ELSFLETH - Mal eben schnell Tschüs sagen und dann in den Ruhestand gehen: so leicht kamen am Mittwochmittag im Seniorendomizil Sandvoß die beiden künftigen Pensionäre Gertrud Wagner und Frieder Brückmann nicht davon. Bevor sich beide von den Kollegen und der Geschäftsleitung mit Sekt und Häppchen verabschiedeten, standen noch dringende „Arbeiten“ auf der Pflichtenliste, die keinen Aufschub duldeten.

Zuvor war den beiden scheidenden Mitarbeitern ein Transparent mit der Aufschrift „Heute Rentner – Morgen Bewohner“ überreicht worden. Beim Gang durch die Steinstraße mitsamt Transparent wurden sie von den Kollegen singend begleitet.

Die letzten „Tätigkeiten“ nach dem Parcours auf dem Aufsitzmäher waren Hausmeister Frieder Brückmann und der Altenpflegerin Gertrud Wagner im Heye-Garten auf den Leib geschrieben. Auswechseln einer Glühlampe, bohren und hämmern, den Reifen eines Rollstuhls aufpumpen und einen Stuhl leimen, diese Arbeiten konnte Brückmann dank langjähriger Erfahrung locker meistern.

Nach jeder Station überwachte Pflegerin Gertrud Wagner penibel den Gesundheitszustand des Hausmeisters.

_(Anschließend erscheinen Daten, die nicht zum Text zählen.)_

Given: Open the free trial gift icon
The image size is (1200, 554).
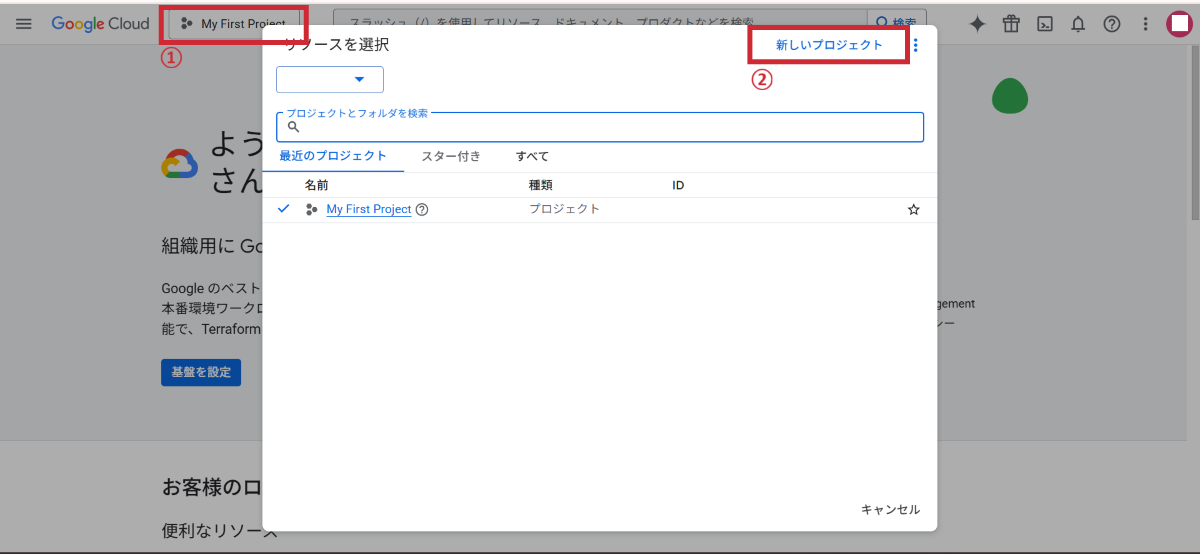Looking at the screenshot, I should pos(1011,24).
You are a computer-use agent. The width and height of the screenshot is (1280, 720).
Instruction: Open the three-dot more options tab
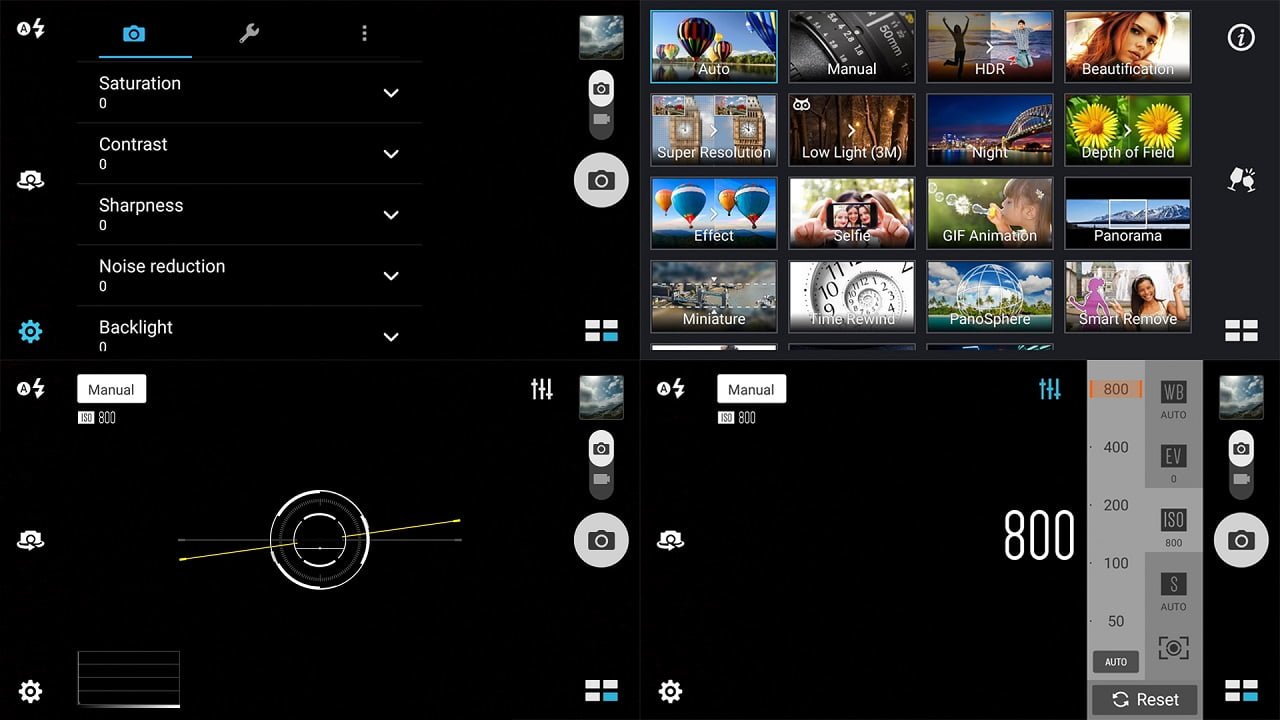(x=364, y=34)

Sein Blutdruck wurde gemessen und für in Ordnung befunden, der „verletzte“ Daumen wurde fachkundig verbunden, nach dem Aufpumpen der Reifen konnte keine erhöhte Temperatur gemessen werden, und das Leimen des Stuhls wurde mit einem kräftigen und hochprozentigen Schluck aus der Schnabeltasse und viel Applaus von den Kollegen belohnt.

Gertrud Wagner war zehn Jahre in der Pflege im Seniorendomizil tätig, Frieder Brückmann ist bereits seit 1991, als die Familie Sandvoß noch in Colmar ihre erste Einrichtung betrieb, bei dem Unternehmen und diesem seither treu geblieben.